A 'supertest' for you all -

I spotted this on eBay this afternoon, Item Nr : 300606532797 (4 slides)
Does anyone know what vessel this is/was, and the story behind these pics, which were taken in 1965 ?


----------



## James_C

I would say it's certainly an ex Liberty ship, and judging by the state of the hull it's been there some time.
I'm a bit perplexed as to the symmetrical structures affixed to where you'd normally find the fore and aft gun tubs, they almost look like beacons. 
The fact that there's no superstructure/funnel or any signs of cargo gear aside from the two samson posts suggests they've been cut back in a deliberate manner, perhaps scrapped. 
I wonder if this could be a beached Liberty used as a navy/airforce target?
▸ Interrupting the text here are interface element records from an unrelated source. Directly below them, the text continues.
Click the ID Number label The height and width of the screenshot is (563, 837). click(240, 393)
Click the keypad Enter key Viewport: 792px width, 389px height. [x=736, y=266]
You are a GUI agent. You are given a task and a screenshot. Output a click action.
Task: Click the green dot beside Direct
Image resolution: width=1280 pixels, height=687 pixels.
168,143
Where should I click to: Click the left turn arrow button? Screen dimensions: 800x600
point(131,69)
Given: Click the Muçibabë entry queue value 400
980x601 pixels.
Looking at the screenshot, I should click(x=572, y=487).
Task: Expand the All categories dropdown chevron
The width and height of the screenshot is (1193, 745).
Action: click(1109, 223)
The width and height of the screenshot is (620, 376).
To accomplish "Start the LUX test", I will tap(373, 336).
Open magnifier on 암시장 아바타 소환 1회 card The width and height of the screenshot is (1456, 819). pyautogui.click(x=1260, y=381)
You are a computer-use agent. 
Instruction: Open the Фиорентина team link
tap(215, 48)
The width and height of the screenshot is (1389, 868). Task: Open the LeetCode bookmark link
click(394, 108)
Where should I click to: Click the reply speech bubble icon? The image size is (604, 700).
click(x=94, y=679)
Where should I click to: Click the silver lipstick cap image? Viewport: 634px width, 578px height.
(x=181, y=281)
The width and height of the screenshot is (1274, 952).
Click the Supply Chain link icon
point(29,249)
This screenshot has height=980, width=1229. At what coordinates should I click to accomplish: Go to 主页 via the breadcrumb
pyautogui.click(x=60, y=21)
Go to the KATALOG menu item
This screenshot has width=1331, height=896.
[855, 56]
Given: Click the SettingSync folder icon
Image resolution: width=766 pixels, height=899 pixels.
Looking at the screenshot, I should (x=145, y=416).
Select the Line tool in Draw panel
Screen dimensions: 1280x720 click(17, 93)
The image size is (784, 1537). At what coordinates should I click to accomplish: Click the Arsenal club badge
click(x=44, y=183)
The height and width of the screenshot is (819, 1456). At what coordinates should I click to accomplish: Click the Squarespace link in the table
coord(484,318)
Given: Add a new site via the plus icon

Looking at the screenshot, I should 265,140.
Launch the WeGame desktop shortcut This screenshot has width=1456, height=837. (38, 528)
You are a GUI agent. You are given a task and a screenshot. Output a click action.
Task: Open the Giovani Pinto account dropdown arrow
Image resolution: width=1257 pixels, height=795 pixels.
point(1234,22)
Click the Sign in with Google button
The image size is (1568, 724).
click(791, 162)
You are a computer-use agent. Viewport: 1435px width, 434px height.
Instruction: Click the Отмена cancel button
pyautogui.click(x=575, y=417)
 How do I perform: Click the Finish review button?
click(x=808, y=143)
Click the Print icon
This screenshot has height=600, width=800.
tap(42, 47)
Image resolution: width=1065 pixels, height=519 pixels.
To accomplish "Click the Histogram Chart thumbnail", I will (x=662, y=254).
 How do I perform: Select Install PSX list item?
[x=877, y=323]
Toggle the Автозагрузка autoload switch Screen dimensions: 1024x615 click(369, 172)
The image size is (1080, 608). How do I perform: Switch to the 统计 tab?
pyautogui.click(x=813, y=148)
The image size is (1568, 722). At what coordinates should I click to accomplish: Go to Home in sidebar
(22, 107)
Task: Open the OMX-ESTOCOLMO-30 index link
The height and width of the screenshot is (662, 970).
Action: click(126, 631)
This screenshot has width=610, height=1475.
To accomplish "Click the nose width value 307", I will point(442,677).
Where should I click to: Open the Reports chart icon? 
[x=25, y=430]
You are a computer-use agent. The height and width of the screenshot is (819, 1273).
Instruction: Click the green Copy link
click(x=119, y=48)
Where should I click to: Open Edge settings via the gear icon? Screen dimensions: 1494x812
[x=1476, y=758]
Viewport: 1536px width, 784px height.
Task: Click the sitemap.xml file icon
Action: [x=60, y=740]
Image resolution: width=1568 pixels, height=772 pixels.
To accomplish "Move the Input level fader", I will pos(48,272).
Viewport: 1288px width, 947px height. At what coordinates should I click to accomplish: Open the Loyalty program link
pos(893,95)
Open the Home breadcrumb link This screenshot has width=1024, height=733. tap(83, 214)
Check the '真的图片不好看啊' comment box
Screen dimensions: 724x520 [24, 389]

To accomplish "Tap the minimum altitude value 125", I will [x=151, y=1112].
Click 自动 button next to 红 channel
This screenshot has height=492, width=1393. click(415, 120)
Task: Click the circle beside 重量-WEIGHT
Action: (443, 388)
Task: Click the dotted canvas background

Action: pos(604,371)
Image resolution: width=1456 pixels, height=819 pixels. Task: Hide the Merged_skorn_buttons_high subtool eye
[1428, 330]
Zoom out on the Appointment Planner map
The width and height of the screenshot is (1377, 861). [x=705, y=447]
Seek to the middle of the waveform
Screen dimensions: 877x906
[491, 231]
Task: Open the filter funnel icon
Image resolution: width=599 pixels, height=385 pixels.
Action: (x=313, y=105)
Photos here: http://www.ebay.co.uk/itm/300606532...t=0&_trksid=p3286.c0.m270.l1313&_fvi=1&_rdc=1


----------



## John Rogers

James_C said:


> I would say it's certainly an ex Liberty ship, and judging by the state of the hull it's been there some time.
> I'm a bit perplexed as to the symmetrical structures affixed to where you'd normally find the fore and aft gun tubs, they almost look like beacons.
> The fact that there's no superstructure/funnel or any signs of cargo gear aside from the two samson posts suggests they've been cut back in a deliberate manner, perhaps scrapped.
> I wonder if this could be a beached Liberty used as a navy/airforce target?
> 
> 
> Photos here: http://www.ebay.co.uk/itm/300606532...t=0&_trksid=p3286.c0.m270.l1313&_fvi=1&_rdc=1


It could have been used for storage.

John


----------



## joebuckham

John Rogers said:


> It could have been used for storage.
> 
> John


judging by the holes in it somebody objected to what was being stored there. it looks like a target for someone with serious fire power.


----------



## clevewyn

I think you will find this is the SS James E. Longstreet as she was at that time, now a sunken wreck.

http://www.youtube.com/watch?v=p38khYKxqLI


----------



## andysk

Thanks guys, I thought someone would know the history !
Cheers
Andy


----------